Your instructions: The required lines are those that contain "Screen"; pull them out of the data and copy them.

Records for this task:

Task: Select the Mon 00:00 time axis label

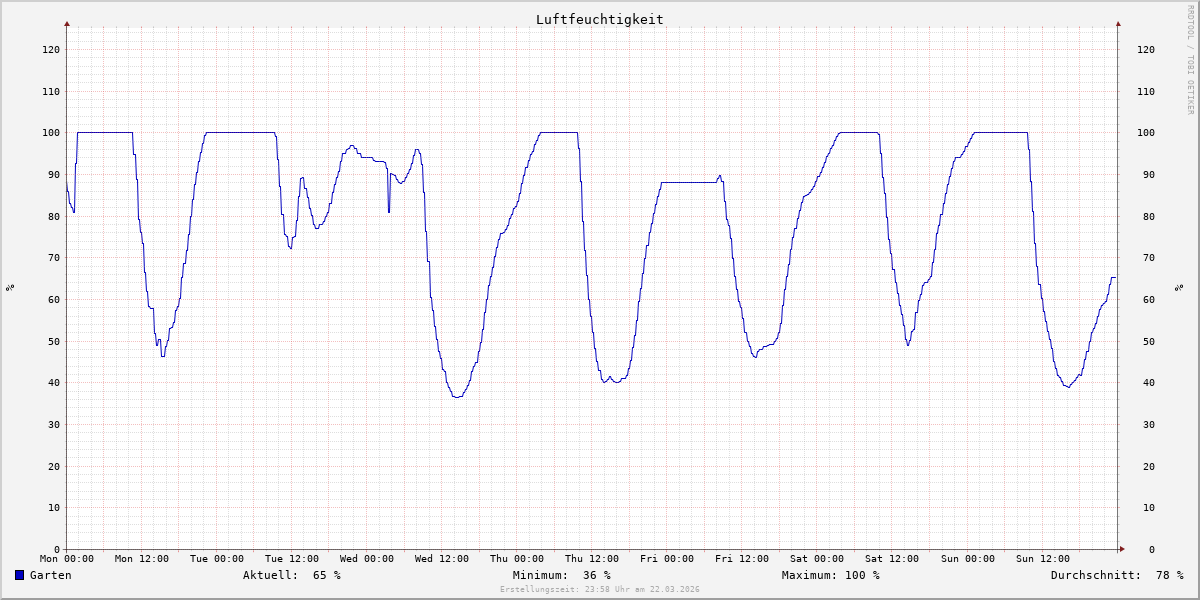Action: (67, 559)
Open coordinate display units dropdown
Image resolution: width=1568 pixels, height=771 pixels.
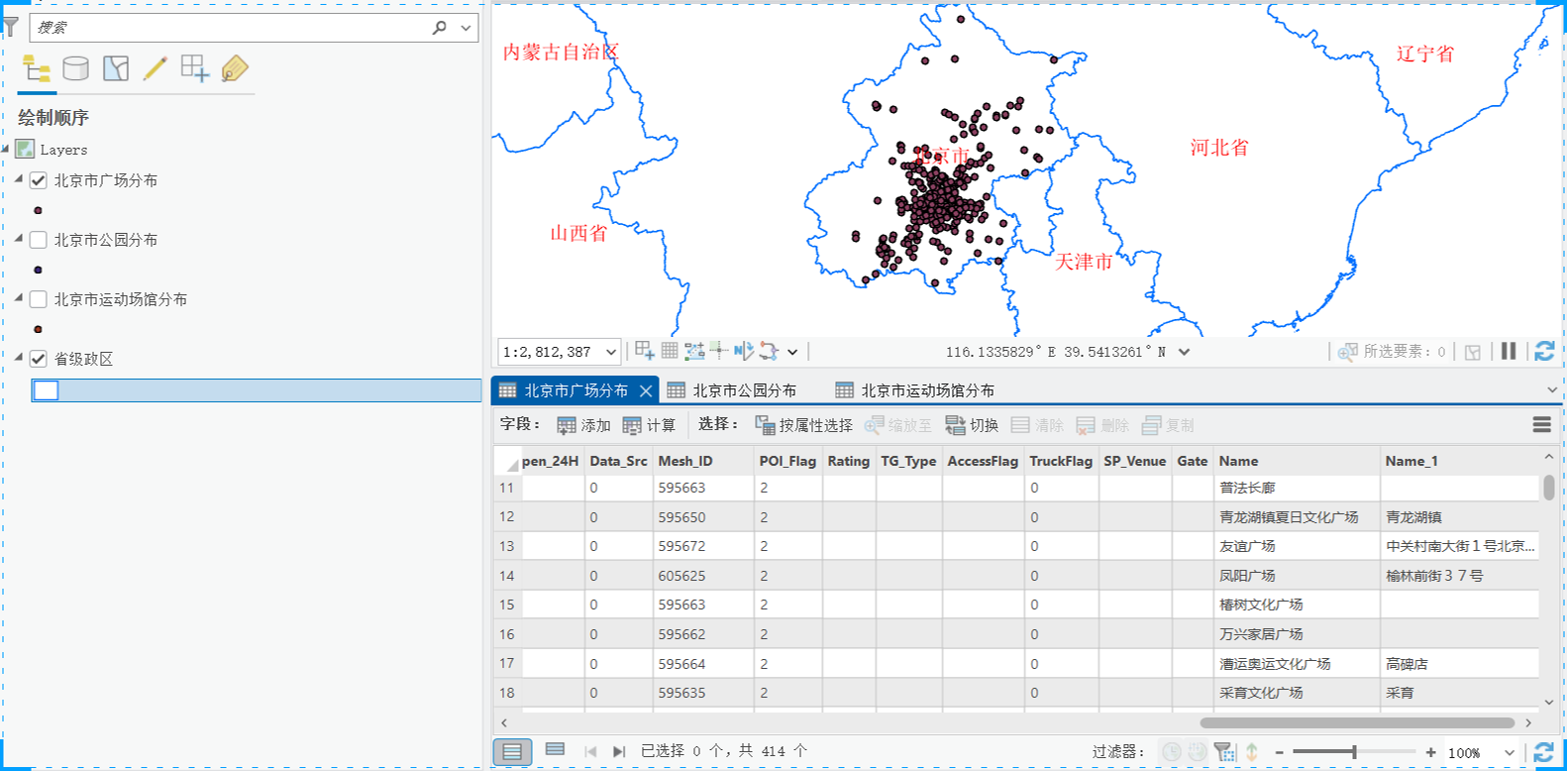pyautogui.click(x=1184, y=352)
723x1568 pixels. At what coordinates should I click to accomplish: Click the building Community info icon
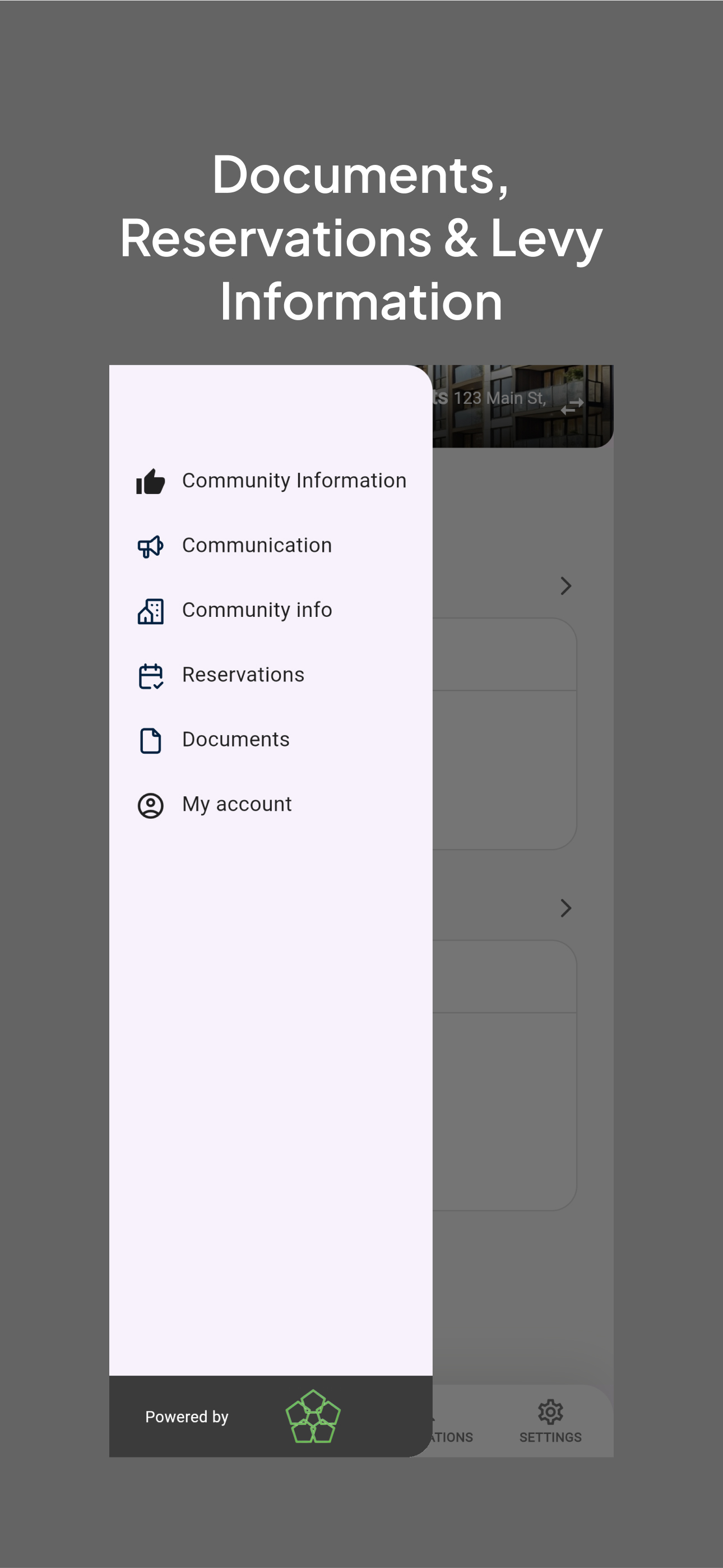[x=150, y=611]
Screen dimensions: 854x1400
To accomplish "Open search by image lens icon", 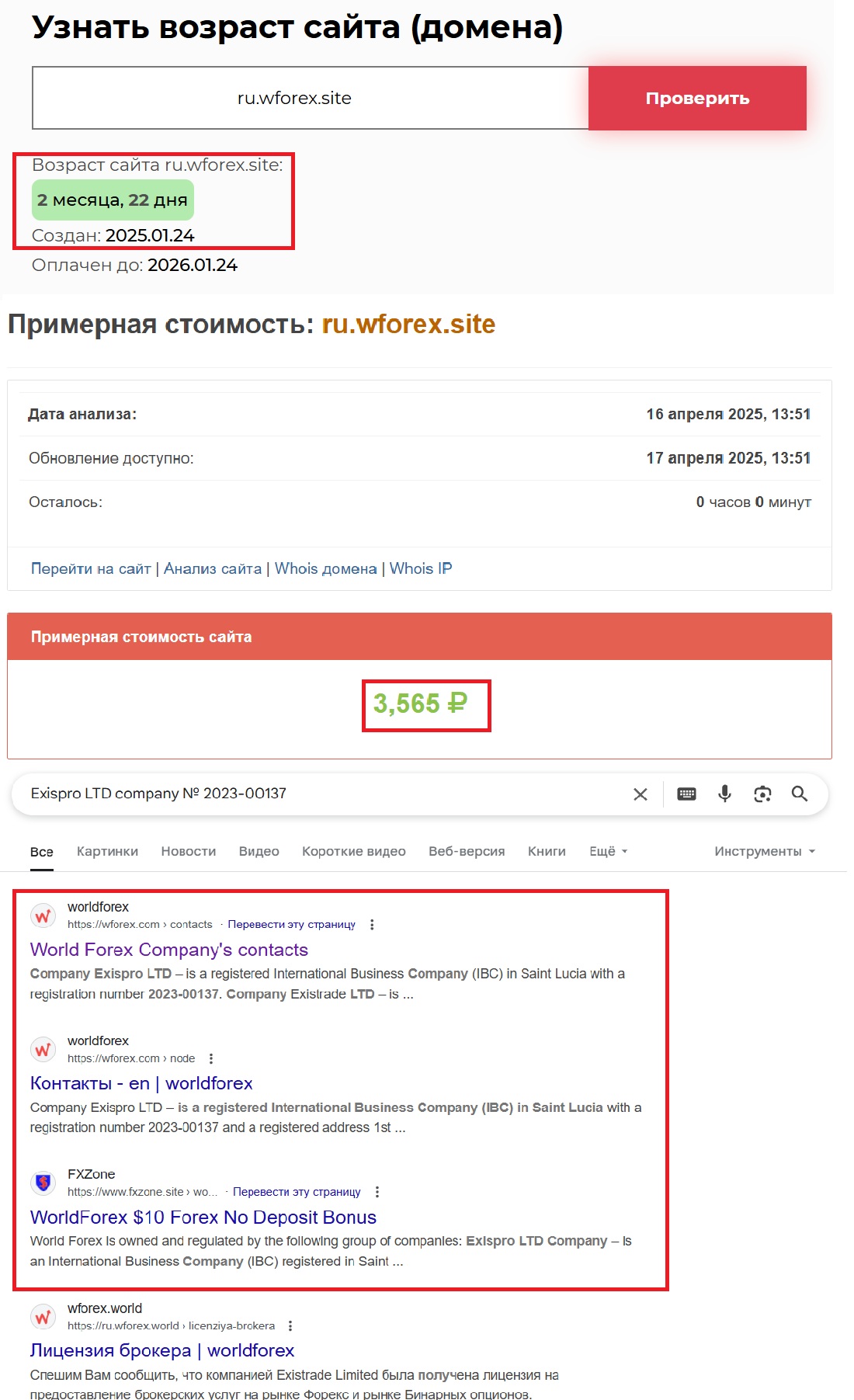I will [x=762, y=794].
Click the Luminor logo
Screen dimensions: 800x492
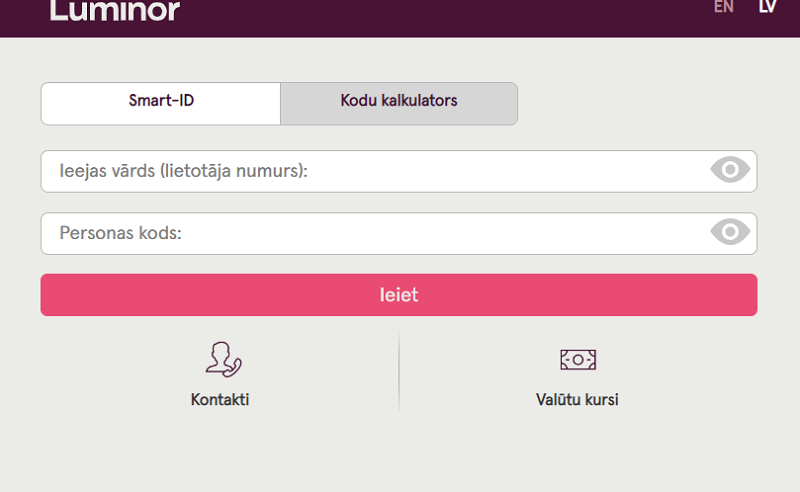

Exercise solution:
Screen dimensions: 854x1400
Screen dimensions: 800x492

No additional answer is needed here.